▶ **CONSEGNA 1**: Nei record, puoi riscrivere tutto dalla riga che contiene "Screen dimensions: 870x550" fino alla riga che contiene "coord(1063,165)", sostituendo "handshake" con "star" e lasciando il resto invariato?

▶ **BRANO PROPOSTO**:
Dopo oltre due secoli Pierno sa che è, appunto, paradossale volere dissertare con sicumera, se non con albagìa sulla scala cromatica che abbiamo sotto gli occhi. Il suo è un approccio che chiamerei poetocritico che si avvale di una scrittura fluente, ammaliante, leggera nel senso che non è mai tediosa e che invita il lettore a fare un viaggio intelligente e, talora, anche ironico nelle mille e mille pieghe della colorimetria. Pierno, per intenderci, si tiene ben discosta pure dal 78enne storico francese Michel Pastoureau che ha elaborato molti libri di “storia di un colore”: nero, rosso, verde giallo, rosa, blu, bianco, indagati seguendo la linea di una disamina socio-culturale, simbologica, araldico-figurativa, anche linguistica dei colori, costruendo nel tempo un percorso dentro un labirinto cromatico che ci racconta molto della storia e della cultura dell’Occidente.

▶ **DATI FORNITI**:
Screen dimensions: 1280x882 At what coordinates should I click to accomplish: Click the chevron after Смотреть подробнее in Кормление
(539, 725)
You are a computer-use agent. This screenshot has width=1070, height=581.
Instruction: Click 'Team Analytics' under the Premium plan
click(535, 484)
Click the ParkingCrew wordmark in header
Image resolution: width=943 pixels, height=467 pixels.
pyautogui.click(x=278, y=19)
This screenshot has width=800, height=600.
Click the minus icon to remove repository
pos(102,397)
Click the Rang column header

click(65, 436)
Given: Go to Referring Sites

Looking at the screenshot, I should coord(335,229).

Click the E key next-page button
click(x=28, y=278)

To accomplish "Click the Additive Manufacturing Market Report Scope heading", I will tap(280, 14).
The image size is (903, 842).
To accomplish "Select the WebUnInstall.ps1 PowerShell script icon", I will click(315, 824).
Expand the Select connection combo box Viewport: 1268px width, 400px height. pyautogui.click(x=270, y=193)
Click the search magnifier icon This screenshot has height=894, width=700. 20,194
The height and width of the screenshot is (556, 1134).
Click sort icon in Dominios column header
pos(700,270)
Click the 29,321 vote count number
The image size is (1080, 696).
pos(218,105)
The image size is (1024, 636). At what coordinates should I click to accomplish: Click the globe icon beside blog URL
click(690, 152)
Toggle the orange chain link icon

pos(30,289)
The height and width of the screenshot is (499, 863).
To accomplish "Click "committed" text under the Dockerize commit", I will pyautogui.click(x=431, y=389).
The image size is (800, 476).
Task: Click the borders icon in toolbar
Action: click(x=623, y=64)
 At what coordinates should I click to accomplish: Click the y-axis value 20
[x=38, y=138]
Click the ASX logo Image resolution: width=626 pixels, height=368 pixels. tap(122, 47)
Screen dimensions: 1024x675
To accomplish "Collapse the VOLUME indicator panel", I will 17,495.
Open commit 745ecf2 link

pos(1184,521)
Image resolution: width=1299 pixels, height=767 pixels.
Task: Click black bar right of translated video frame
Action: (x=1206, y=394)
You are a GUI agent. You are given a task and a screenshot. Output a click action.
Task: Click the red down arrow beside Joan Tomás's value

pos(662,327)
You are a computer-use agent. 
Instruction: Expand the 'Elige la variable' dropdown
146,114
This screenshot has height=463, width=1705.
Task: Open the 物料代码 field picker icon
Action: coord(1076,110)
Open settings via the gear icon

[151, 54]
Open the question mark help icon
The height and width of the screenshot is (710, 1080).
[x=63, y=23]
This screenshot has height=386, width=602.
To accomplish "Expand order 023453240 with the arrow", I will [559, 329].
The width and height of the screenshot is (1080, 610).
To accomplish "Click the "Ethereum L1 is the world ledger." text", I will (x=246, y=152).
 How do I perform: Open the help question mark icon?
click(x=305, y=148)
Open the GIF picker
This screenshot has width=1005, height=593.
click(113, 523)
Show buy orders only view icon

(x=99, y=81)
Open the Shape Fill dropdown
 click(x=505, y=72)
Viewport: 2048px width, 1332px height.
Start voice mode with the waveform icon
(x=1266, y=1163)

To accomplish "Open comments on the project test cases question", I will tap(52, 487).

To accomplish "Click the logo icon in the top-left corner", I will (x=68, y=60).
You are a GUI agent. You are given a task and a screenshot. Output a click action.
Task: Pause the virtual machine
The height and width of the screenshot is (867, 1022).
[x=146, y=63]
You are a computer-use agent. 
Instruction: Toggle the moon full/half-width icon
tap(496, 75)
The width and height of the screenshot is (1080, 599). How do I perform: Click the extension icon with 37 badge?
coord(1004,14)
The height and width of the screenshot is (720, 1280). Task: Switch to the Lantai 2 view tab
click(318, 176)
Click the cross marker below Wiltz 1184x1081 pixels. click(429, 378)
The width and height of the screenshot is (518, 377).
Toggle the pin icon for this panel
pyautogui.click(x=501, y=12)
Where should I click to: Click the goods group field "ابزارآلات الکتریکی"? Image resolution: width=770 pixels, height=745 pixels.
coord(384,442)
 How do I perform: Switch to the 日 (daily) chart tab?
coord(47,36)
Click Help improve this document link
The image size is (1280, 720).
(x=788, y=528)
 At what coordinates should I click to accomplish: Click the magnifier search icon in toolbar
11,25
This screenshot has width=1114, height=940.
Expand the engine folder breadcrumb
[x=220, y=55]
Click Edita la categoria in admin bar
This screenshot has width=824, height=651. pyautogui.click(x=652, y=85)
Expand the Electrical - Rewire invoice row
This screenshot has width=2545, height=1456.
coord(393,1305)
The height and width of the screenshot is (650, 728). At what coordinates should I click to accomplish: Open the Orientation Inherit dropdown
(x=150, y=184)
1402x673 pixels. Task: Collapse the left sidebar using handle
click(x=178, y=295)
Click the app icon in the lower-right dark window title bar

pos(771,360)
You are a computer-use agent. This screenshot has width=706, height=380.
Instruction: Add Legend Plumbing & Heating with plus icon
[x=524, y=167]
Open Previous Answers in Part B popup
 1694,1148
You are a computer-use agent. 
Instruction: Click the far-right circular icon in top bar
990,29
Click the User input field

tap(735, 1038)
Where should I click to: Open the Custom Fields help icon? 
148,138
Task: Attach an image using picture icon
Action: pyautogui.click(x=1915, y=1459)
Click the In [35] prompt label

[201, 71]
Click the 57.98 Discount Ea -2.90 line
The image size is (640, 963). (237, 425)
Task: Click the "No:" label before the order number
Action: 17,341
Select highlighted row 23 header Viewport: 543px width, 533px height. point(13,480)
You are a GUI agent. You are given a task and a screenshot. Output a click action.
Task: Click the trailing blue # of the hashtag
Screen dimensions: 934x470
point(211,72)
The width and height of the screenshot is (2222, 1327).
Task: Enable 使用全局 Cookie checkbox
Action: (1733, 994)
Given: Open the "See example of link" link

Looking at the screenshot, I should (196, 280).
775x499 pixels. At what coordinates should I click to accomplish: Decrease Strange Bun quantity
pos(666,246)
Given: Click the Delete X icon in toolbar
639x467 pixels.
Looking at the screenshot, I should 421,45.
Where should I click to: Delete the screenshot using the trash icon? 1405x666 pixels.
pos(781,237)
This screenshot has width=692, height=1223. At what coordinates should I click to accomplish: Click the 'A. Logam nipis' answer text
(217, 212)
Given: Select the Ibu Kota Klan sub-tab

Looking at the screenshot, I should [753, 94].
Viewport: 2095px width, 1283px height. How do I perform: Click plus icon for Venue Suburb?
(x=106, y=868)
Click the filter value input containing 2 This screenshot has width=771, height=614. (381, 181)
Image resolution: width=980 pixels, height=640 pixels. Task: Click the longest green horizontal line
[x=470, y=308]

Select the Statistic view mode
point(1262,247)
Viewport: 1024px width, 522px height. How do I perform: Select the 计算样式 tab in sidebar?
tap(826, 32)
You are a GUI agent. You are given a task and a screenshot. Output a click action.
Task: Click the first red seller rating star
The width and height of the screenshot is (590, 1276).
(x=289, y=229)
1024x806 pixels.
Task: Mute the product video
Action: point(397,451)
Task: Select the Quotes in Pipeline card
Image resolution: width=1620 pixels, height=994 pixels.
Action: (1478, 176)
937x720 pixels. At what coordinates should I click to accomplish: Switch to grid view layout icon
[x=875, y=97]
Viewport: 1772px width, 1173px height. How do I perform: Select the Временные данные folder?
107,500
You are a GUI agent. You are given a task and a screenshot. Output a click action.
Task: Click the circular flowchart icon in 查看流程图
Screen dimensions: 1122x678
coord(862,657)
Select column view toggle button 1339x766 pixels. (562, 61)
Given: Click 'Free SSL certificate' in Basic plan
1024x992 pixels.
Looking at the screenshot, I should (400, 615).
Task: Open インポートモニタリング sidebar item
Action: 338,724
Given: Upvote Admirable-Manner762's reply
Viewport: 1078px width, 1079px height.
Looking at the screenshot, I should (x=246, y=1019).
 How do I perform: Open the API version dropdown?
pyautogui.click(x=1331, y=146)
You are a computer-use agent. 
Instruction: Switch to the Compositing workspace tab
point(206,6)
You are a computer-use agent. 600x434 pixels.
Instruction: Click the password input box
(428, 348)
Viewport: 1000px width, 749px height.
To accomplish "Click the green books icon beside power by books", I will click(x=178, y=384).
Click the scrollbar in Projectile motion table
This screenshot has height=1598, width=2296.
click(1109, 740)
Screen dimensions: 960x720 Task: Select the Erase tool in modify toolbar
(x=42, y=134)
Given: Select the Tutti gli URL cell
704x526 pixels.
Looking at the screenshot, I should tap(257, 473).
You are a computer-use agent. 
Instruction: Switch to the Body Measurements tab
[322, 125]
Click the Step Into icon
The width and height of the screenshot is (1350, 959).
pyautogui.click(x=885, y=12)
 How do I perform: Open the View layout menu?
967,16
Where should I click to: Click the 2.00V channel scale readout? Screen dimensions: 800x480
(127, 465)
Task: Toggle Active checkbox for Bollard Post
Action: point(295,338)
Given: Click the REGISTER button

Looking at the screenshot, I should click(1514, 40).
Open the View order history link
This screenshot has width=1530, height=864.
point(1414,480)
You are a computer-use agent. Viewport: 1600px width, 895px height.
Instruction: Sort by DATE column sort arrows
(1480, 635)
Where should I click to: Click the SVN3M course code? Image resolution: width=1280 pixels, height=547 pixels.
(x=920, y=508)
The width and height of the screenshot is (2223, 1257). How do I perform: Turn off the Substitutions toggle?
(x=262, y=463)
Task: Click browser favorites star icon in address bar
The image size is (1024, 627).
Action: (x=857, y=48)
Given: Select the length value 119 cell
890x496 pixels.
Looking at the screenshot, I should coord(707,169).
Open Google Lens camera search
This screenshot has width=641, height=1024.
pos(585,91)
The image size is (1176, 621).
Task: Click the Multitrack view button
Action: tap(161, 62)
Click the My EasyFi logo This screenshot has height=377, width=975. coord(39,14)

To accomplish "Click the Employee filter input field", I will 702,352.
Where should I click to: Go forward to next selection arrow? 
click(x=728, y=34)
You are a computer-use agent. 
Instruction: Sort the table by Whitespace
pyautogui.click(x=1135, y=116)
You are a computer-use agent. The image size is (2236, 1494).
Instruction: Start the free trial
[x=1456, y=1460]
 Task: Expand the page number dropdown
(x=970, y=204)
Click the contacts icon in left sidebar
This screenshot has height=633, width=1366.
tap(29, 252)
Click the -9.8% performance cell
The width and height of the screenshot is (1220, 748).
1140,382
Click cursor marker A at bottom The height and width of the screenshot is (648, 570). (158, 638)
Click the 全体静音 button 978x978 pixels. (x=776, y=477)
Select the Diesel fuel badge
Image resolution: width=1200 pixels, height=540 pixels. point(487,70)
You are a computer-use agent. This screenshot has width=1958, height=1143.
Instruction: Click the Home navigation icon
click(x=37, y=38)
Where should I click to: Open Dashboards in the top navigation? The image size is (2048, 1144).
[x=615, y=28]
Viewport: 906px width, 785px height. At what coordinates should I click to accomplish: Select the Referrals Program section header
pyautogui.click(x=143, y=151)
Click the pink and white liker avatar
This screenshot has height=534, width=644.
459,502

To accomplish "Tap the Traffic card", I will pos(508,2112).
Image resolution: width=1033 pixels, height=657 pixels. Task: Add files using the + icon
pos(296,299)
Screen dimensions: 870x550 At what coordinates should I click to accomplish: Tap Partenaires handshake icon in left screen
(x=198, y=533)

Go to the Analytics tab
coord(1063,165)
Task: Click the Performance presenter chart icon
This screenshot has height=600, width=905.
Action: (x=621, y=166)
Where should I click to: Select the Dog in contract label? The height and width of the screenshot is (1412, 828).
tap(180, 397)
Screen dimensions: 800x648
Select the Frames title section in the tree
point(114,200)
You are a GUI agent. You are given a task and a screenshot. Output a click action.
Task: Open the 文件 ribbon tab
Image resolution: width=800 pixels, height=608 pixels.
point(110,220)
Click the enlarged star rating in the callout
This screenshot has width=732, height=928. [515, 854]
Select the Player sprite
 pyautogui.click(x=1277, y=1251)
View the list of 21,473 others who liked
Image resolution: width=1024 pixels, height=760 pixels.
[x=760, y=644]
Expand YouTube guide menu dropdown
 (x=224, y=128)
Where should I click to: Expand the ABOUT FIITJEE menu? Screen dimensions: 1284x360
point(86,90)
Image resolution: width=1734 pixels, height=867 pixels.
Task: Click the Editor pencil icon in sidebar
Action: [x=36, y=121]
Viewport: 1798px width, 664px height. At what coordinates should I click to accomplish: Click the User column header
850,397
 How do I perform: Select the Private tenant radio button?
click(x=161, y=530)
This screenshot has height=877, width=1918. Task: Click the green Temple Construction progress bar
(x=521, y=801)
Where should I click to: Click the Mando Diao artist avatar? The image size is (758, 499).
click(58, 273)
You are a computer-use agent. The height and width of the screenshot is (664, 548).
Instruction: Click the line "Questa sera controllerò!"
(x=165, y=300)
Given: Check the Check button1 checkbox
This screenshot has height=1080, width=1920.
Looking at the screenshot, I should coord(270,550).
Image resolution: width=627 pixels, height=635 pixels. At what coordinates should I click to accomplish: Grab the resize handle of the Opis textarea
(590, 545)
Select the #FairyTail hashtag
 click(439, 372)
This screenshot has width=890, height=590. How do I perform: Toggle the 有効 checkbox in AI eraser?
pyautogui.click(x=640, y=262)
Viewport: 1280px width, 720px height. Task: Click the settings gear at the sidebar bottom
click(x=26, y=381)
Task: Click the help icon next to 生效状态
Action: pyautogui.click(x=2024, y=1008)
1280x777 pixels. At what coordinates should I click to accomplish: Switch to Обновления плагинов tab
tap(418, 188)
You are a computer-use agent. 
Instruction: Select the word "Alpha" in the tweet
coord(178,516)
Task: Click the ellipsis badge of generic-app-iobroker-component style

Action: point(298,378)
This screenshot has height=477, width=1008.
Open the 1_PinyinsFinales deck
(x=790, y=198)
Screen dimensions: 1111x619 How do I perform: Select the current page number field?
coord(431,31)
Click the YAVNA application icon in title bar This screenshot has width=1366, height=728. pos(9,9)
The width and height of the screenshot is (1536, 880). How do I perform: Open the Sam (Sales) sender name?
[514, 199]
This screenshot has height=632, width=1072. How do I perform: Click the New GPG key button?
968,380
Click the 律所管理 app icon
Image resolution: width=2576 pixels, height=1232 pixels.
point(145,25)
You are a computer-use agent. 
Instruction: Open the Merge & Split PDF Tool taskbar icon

▶ **CONSEGNA 2**:
Rispondi a queste domande sul brano:
(a) Quanti anni ha lo storico francese Michel Pastoureau?
(b) Come viene chiamato l'approccio di Pierno?
(c) Dopo quanto tempo Pierno sa che è paradossale voler dissertare con sicumera sulla scala cromatica?

▶ **SOLUZIONE 1**:
Screen dimensions: 870x550 At what coordinates should I click to accomplish: Tap Partenaires star icon in left screen
(x=198, y=533)

Go to the Analytics tab
coord(1063,165)

▶ **SOLUZIONE 2**:
(a) 78 anni.
(b) Poetocritico.
(c) Dopo oltre due secoli.